US 11,687,796 B2
Document type-specific quality model
Brien H. Muschett, Palm Beach Gardens, FL (US); Andrew R. Freed, Cary, NC (US); Roberto Delima, Apex, NC (US); David Contreras, Willow Spring, NC (US); and Krishna Mahajan, Raleigh, NC (US)
Assigned to International Business Machines Corporation, Armonk, NY (US)
Filed by International Business Machines Corporation, Armonk, NY (US)
Filed on Apr. 17, 2019, as Appl. No. 16/386,652.
Prior Publication US 2020/0334546 A1, Oct. 22, 2020
Int. Cl. G06F 17/00 (2019.01); G06N 5/022 (2023.01); G06F 16/93 (2019.01); G06N 20/00 (2019.01); G06F 16/908 (2019.01); G06F 40/30 (2020.01); G06F 40/284 (2020.01); G06F 40/289 (2020.01); G06N 5/025 (2023.01)

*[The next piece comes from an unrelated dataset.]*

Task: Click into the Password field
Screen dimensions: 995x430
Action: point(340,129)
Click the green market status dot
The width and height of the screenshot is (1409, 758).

CPC G06N 5/022 (2013.01) [G06F 16/908 (2019.01); G06F 16/93 (2019.01); G06F 40/284 (2020.01); G06F 40/289 (2020.01); G06F 40/30 (2020.01); G06N 5/025 (2013.01); G06N 20/00 (2019.01)] 17 Claims
OG exemplary drawing
 
1. A method implemented by an information handling system that includes a processor and a memory accessible by the processor, the method comprising:
receiving a document and a document type, wherein the document type identifies a document category to which the received document belongs;
identifying a set of structural linguistic features found in the document, wherein the set of structural linguistic features are associated with the document type;
retrieving a set of structural linguistic metrics corresponding to the document type;
comparing the set of structural linguistic features found in the document to the retrieved set of structural linguistic metrics;
automatically determining a quality of the received document based on the comparing, wherein the determining includes computing a quality score corresponding to the determined quality; and
in response to the quality score meeting a quality threshold, ingesting the document into a corpus that is utilized by a question-answering (QA) system.